Comparative analysis of the Stimulan-G, Cerament-G and Herafill-G test materials revealed a similar increase in bone surface area and volume between animals implanted with Stimulan-G or Cerament-G test materials. Animals implanted with Herafill-G test materials demonstrated the lowest increases in bone volume and surface area of the test materials tested, at levels similar to the negative control animals in which the defect remained unfilled. These data are in line with previously published studies which have shown that calcium sulfate dissolves rapidly in vivo and stimulates new bone formation [34]. Samples size in the control arms of the study were small (n = 2) leading to large variances between replicates. This factor should be taken into consideration when interpreting these results. As such, the test materials require further investigation (with additional replicates) to establish their bone forming potential in addition to the mechanical strength of the filled defect.

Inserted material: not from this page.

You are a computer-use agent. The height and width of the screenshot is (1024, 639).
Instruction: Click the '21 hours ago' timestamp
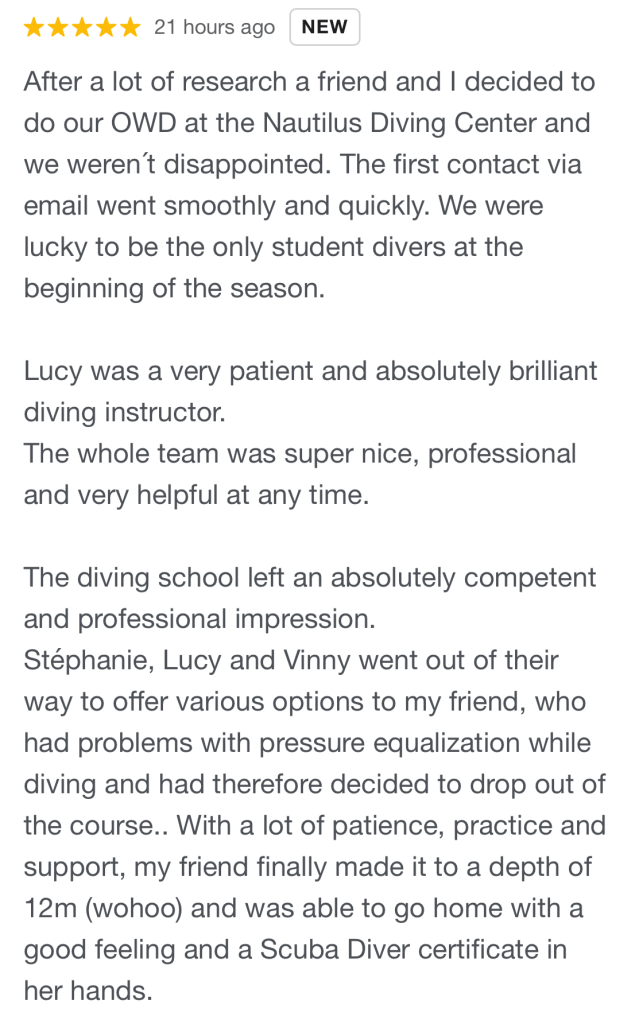pos(214,28)

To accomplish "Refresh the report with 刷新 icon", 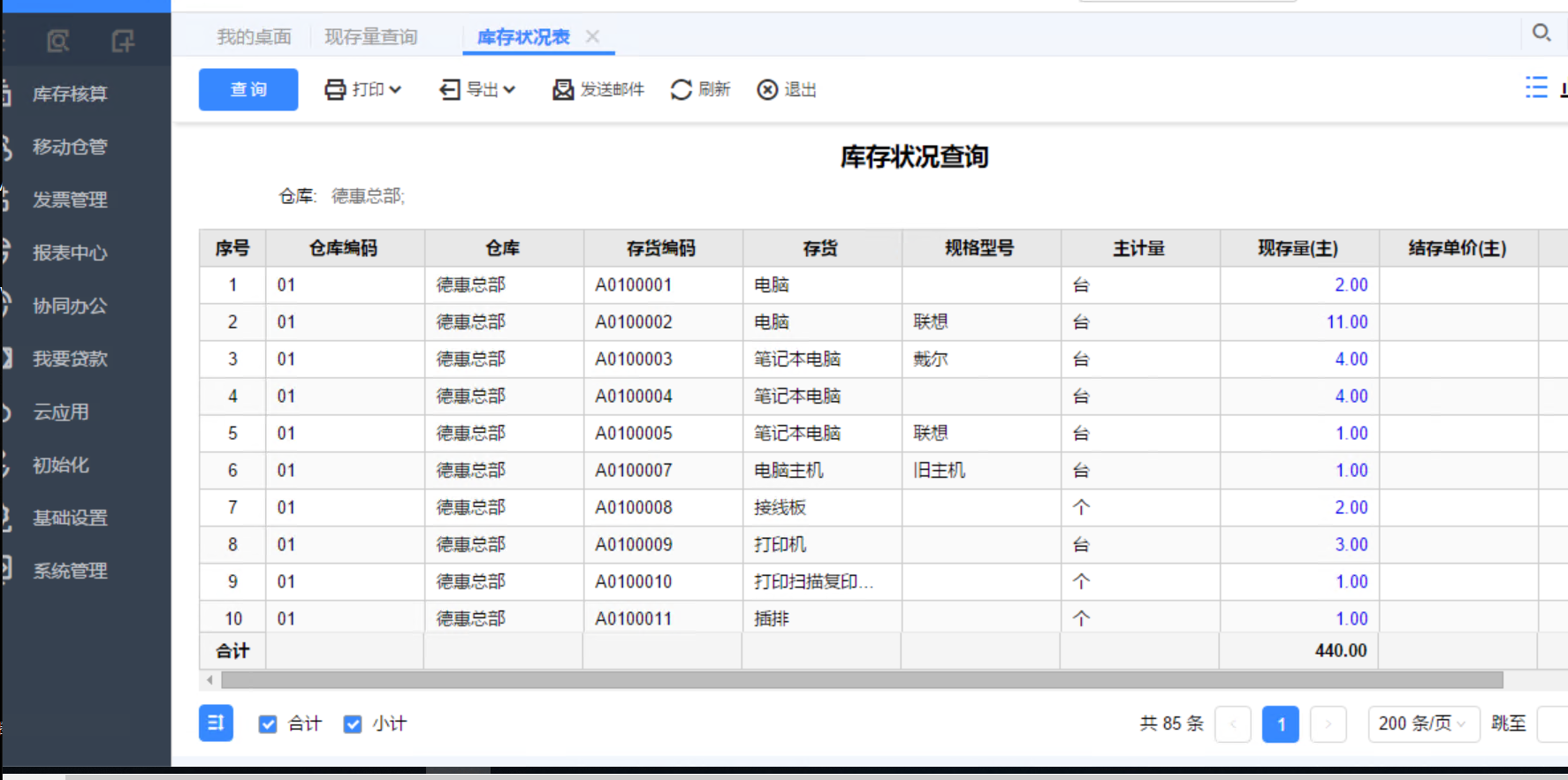I will coord(681,89).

Histologically, all materials appeared to be well tolerated over the duration of the experiment. However, differences were noted in the in vivo absorption of the three materials throughout the study. After 12 weeks, Stimulan-G defects were completely closed with mature bone and bone marrow. Only very small amounts of residual material remained. By contrast, whilst the Cerament-G material continued to absorb between 6 and 12 weeks, there was still residual material present after 12 weeks. Residual material was also present for defects filled with Herafill-G material which had a larger bead size, albeit at the centre of the defect which remained acellular. The data from this study was in keeping with the expected in vivo response to the implantation of calcium sulfate or its derivatives, which show that it is generally well tolerated [12]. Previous work has tried to elucidate the in-vivo absorption mechanism of these materials. Data from Ricci and colleagues demonstrated that calcium sulfate materials were absorbed by rapid dissolution both in vitro and in vivo, with absorption occurring from the outer surface inwards [35]. The absorption from the outside in was also observed in this study for the materials tested.

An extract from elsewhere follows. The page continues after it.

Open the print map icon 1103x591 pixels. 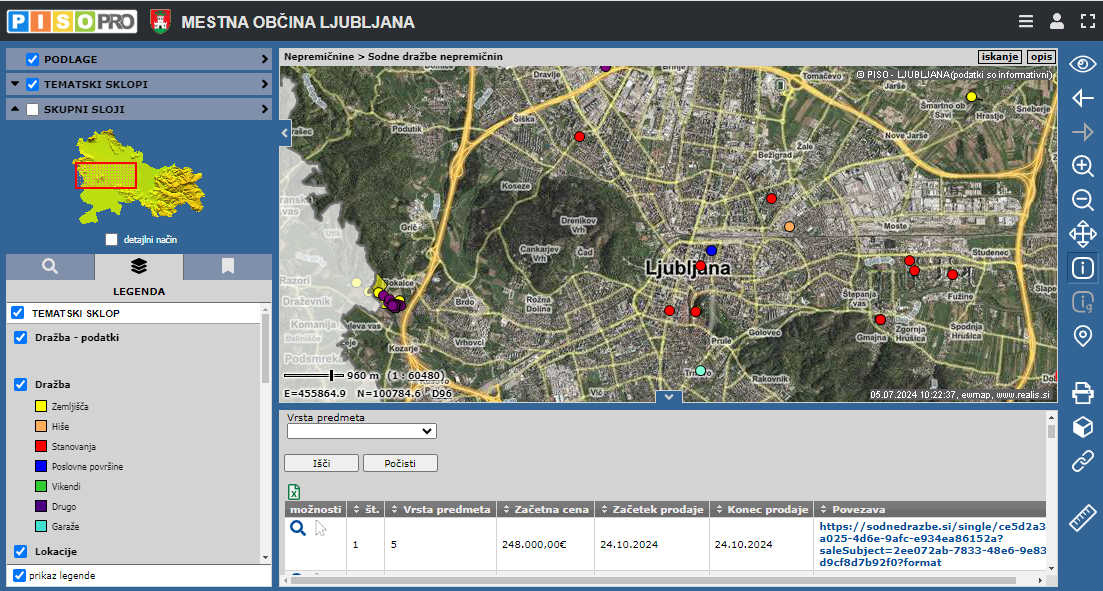tap(1082, 392)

There are a number of limitations of the study, including the number of animals used. Furthermore, the performance of these materials in this animal model should not be taken as symptomatic of clinical efficacy in humans. The model used in this study is not designed to study infection, therefore the in-vivo efficacy of the antibiotic on protecting the materials from bacterial colonization could not be assessed, however other in-vitro studies have been successful in demonstrating this [36]. Future studies should include an assessment of other antibiotics as well as the concentration of these antibiotics, in combination with various bone graft materials on the in vivo response as well as comparing bone healing with each material with and without antibiotic to determine any effect of antibiotic on healing.